Published 7/22/13 by: Kaitlin
This is a picture of me in October 2006 right after chopping ten inches of my hair off for Locks Of Love. It was a great day because donating hair to this cause was something I hadn’t had the patience to do for many years, but I finally did it! Here’s the deal: I have very thick hair, and it weights a lot. It’s also very silky, which sounds like a blessing, but in reality my hair is greasier than a 13-year-old’s at a campout after one night of sleep. I honestly do love my hair. I think it’s one of my better attributes, but I’m constantly in a flux of cutting it and growing it out. I know most women who are reading this probably are nodding along in agreement, but here’s the rub: I cut my hair twice a year. I haven’t cut my hair more than twice a year probably since high school. I realize this is fairly abnormal for a girl in her twenties. At 28, I’m finally realizing that my hair tendencies can teach me a few things about myself.

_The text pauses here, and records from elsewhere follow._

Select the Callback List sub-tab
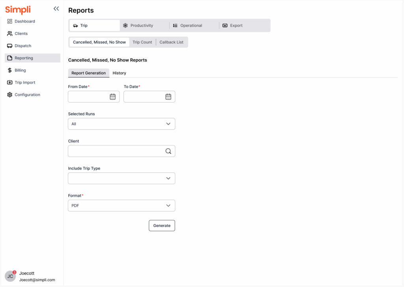Image resolution: width=404 pixels, height=287 pixels. point(171,42)
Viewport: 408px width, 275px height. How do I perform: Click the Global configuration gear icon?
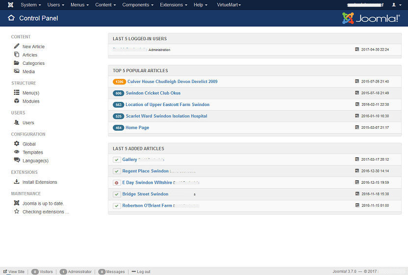coord(17,144)
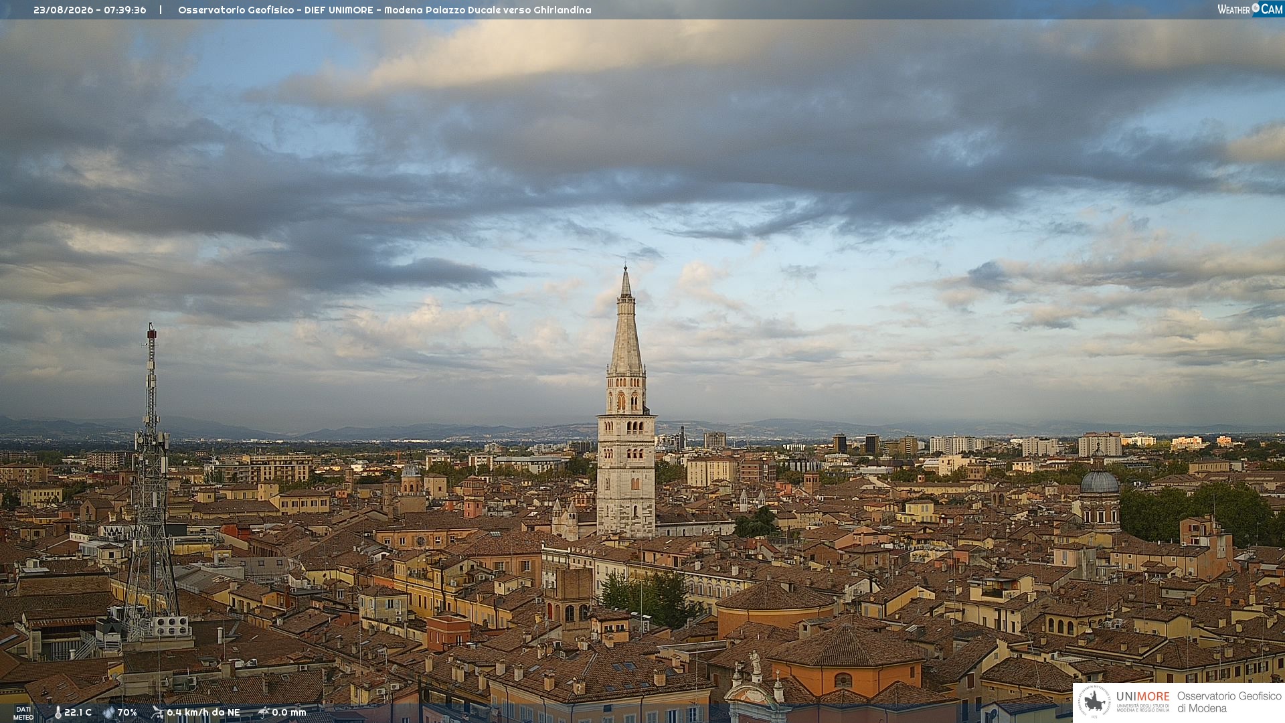Click the WeatherCam camera lens icon

pos(1256,9)
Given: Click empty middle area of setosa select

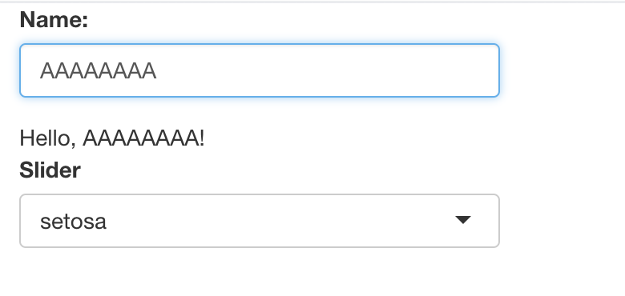Looking at the screenshot, I should tap(279, 221).
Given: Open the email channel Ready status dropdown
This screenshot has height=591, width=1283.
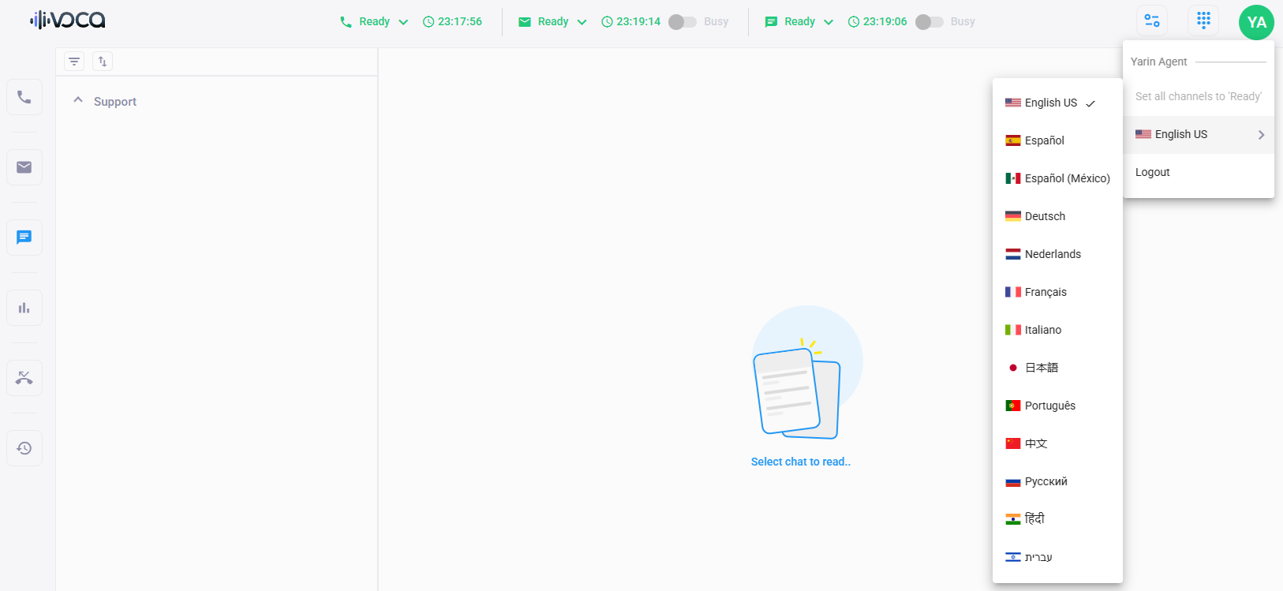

1. I cut my hair when a) it’s really hot out, b) my hair is damaged from being blow dried, c) when the pool has destroyed it, d) when I see a celeb with an adorable haircut that someone takes hours to coif before they shoot for their show/movie/music video (see Lena Dunham from the first season of “Girls” below). Bottom line: I need to take better care of my hair, and keep up with it more frequently so that I don’t have to take drastic measures.
2. I inevitably grow my hair out when a) I can’t get it into a ponytail without a million clips/bobby-pins or b) I see some fabulous post on a social media website of someone doing something absurdly fabulous with their LONG hair (see below). Bottom line: my hair is half way down my back right now and I haven’t tried any new styles since Thanksgiving.
What I’ve learned from my hair is that it’s not the length, thickness, or color that’s holding me back. I’m holding me back. I don’t afford myself enough time, product or equipment to do anything really elaborate with my hair. The times that I’ve given it a shot I’ve thought it looked “forced” and thrown it up in a ponytail or straightened it to un-do whatever monstrosity I created. I don’t trust myself with my hair, and I’m not sure I ever will. Since I was a little girl I haven’t liked anything to be “loose.” This can be applied to pants, socks, hair styles, shoelaces etc. It’s taken a long time for me to accept the fact that I’m never going to have beautiful flowing inside-out braids like Spencer on “Pretty Little Liars” and I’m finally okay with that. It looks so amazing, but I’d rather spend my time elsewhere. In the coming year I will make an effort to cut my hair more frequently, take some risks, and not be so concerned with being able to pull off styles that I’m unable to create and endure. I have nice hair, and I don’t need to fuss with it. It’s like my brother always tells me about mani/pedis: “boys don’t even notice stuff like that.” Sigh.